GSOC 2021 with Audacity – Week 6

This week’s focus will be potential bug fixes for the brush tool prototype, and planning for the next rollout, containing more exciting features that I would like to bring to the community!

Control panel for the brush tool

Instead of the temporary red button, I have implemented a non-modal dialog for the control panel. It took longer development time than I expected, since I would like to use a native way of implementing dialog in Audacity codebase. And I have used AttachedWindows and AttachedObjects for decoupling the dependencies between SpectralDataManager, SpectralDialog etc, so when users click on the brush tool icon, the dialog will be created on-demand.

The back-end for overtones and smart selection is yet to be completed, but I prefer to firstly setup the front-end for prototyping and gain early feedback from the team regarding the UI design.

More incoming features!

It came to the second stage of the GSOC program, there are two or more features that I would like to complete before the second evaluation. When I think about overtones selection and threshold re-selection, these are indeed similar features which based on smart selection. I would need to modify the existing SpectrumTransformer to consider more windows for calculation, in fact, I prefer to set a fixed length for the smart selection to function properly, since it seems rather inappropriate to take the whole track into calculation.

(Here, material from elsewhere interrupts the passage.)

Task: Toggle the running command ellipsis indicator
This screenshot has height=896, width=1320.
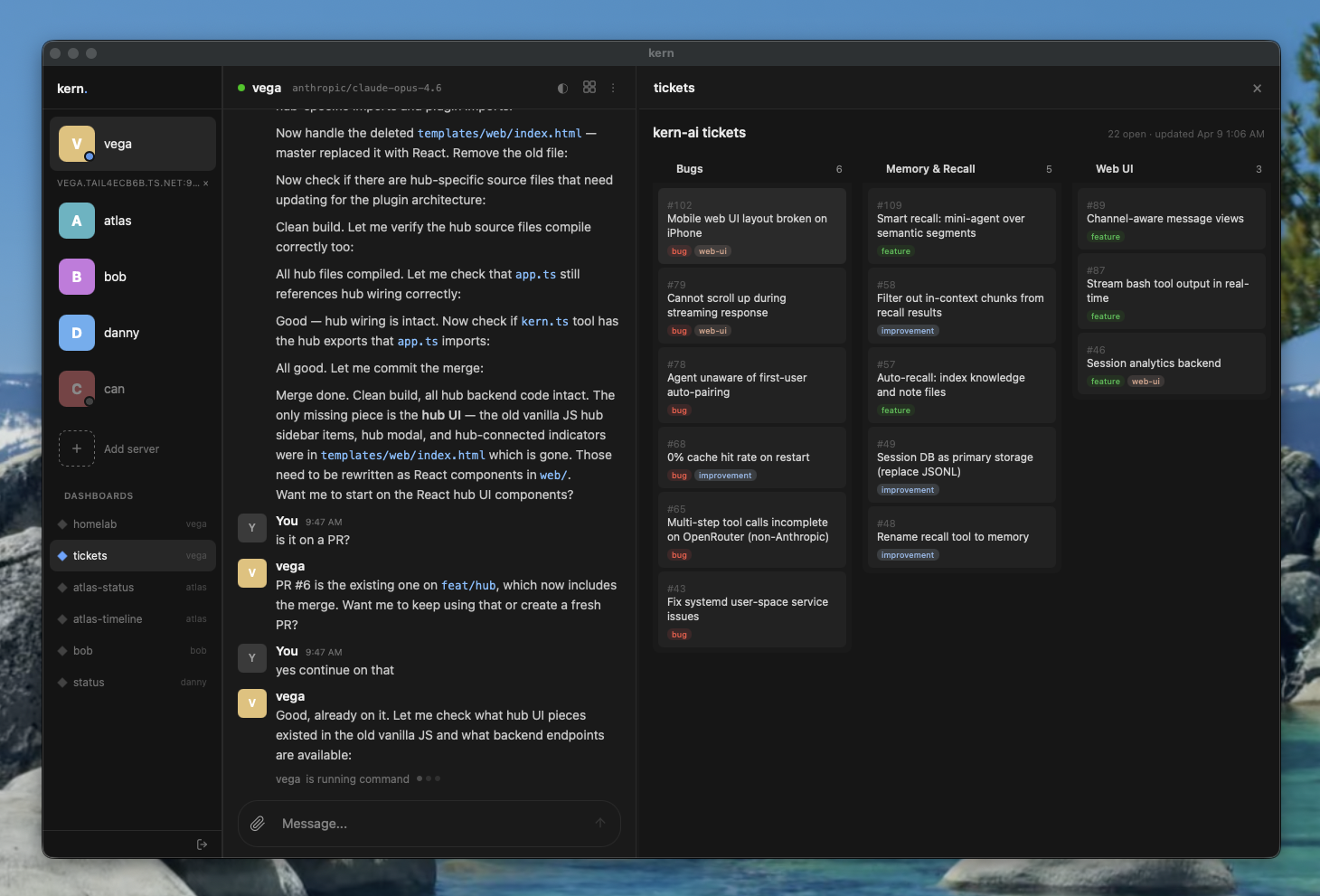Action: tap(428, 778)
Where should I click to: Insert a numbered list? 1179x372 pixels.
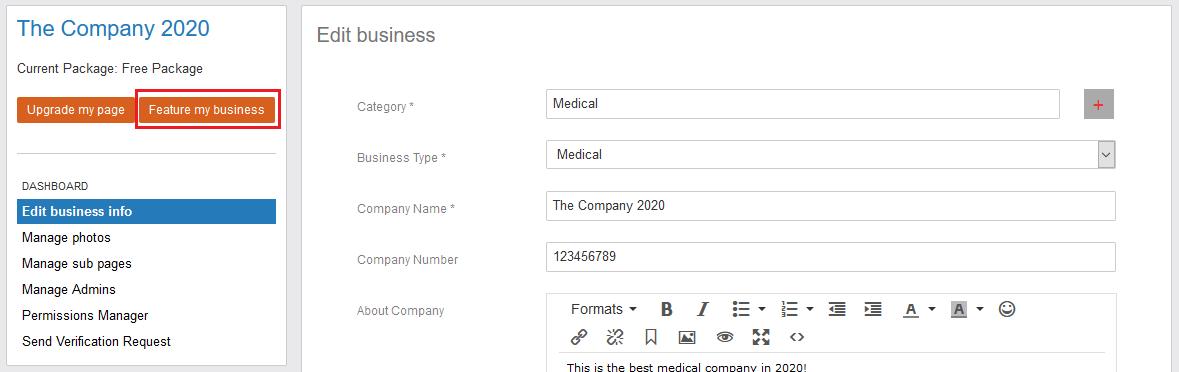790,309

Variable brush size and preview

A slider front-end has been added to adjust the brush radius in real-time, it would be user-friendly if we can include the predicted radius to replace the existing cursor. However, the current cursor implementation takes a bitmap file and fixed size as input, we can’t simply increase the size and scale up the bitmap as the radius increases, a work-around will be adding empty cursor and draw the brush preview manually in real-time.

However, here comes another challenges with the rendering routine of UIHandle, it doesn’t necessary call Draw() when hovering, but we need to manually drag or click to make the drawing visible.